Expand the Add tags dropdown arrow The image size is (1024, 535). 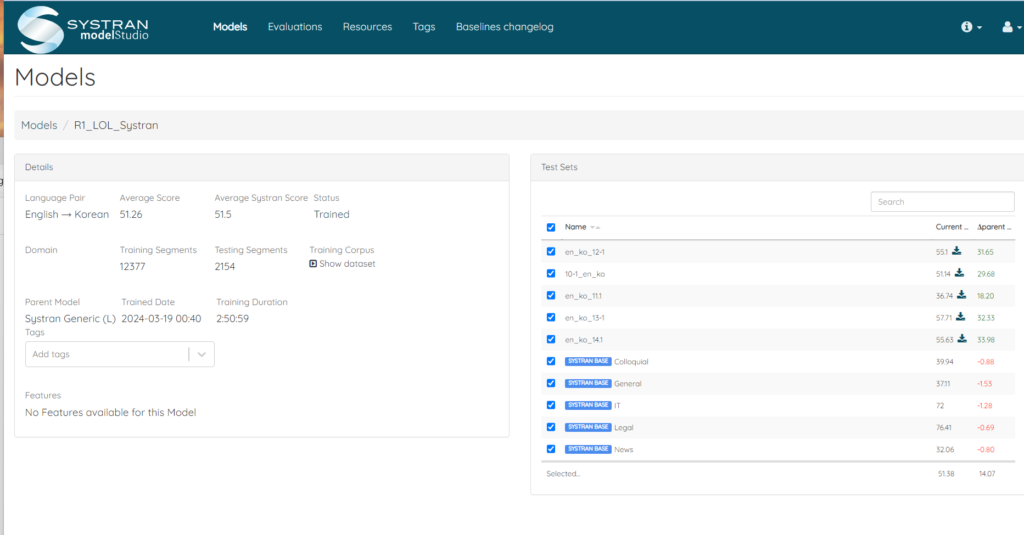pyautogui.click(x=201, y=354)
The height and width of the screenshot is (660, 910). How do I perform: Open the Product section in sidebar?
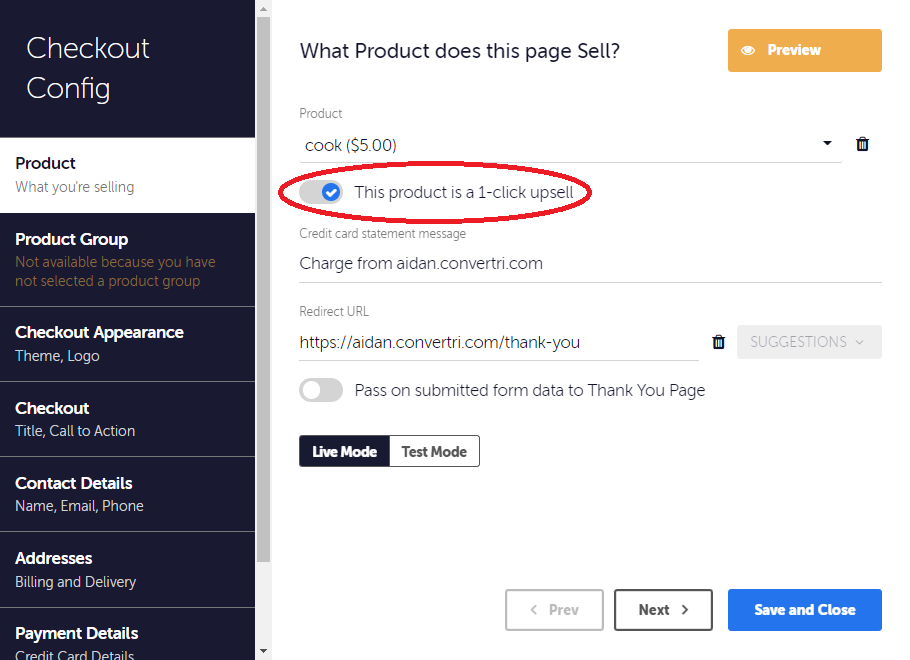pyautogui.click(x=127, y=174)

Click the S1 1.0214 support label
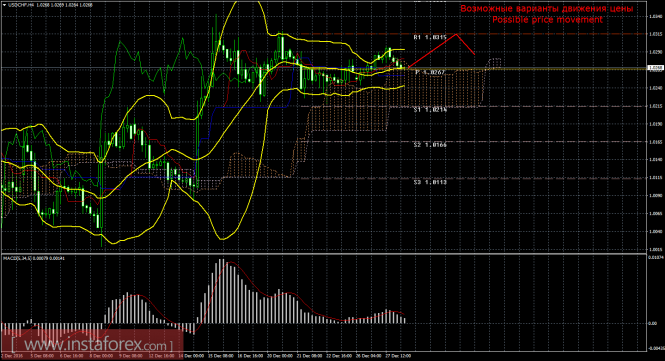[x=430, y=109]
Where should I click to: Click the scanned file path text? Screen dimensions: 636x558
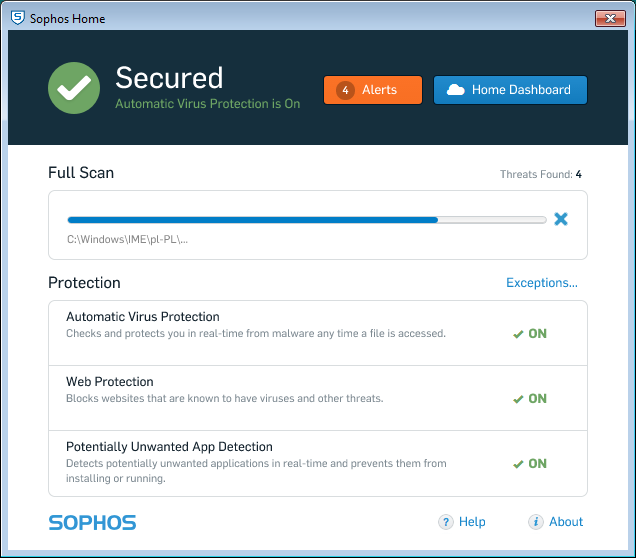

☆ ☆ ☆

Directions for this task: The output must start at the line holding "The height and", end at the last line of the listing above, and show each line exactly; please omit all pictures.

Solved problem:
The height and width of the screenshot is (660, 910). How do I perform: Open the Product section in sidebar?
pyautogui.click(x=127, y=174)

Click the S1 1.0214 support label
[x=430, y=109]
Where should I click to: Click the scanned file path text? Screen dimensions: 636x558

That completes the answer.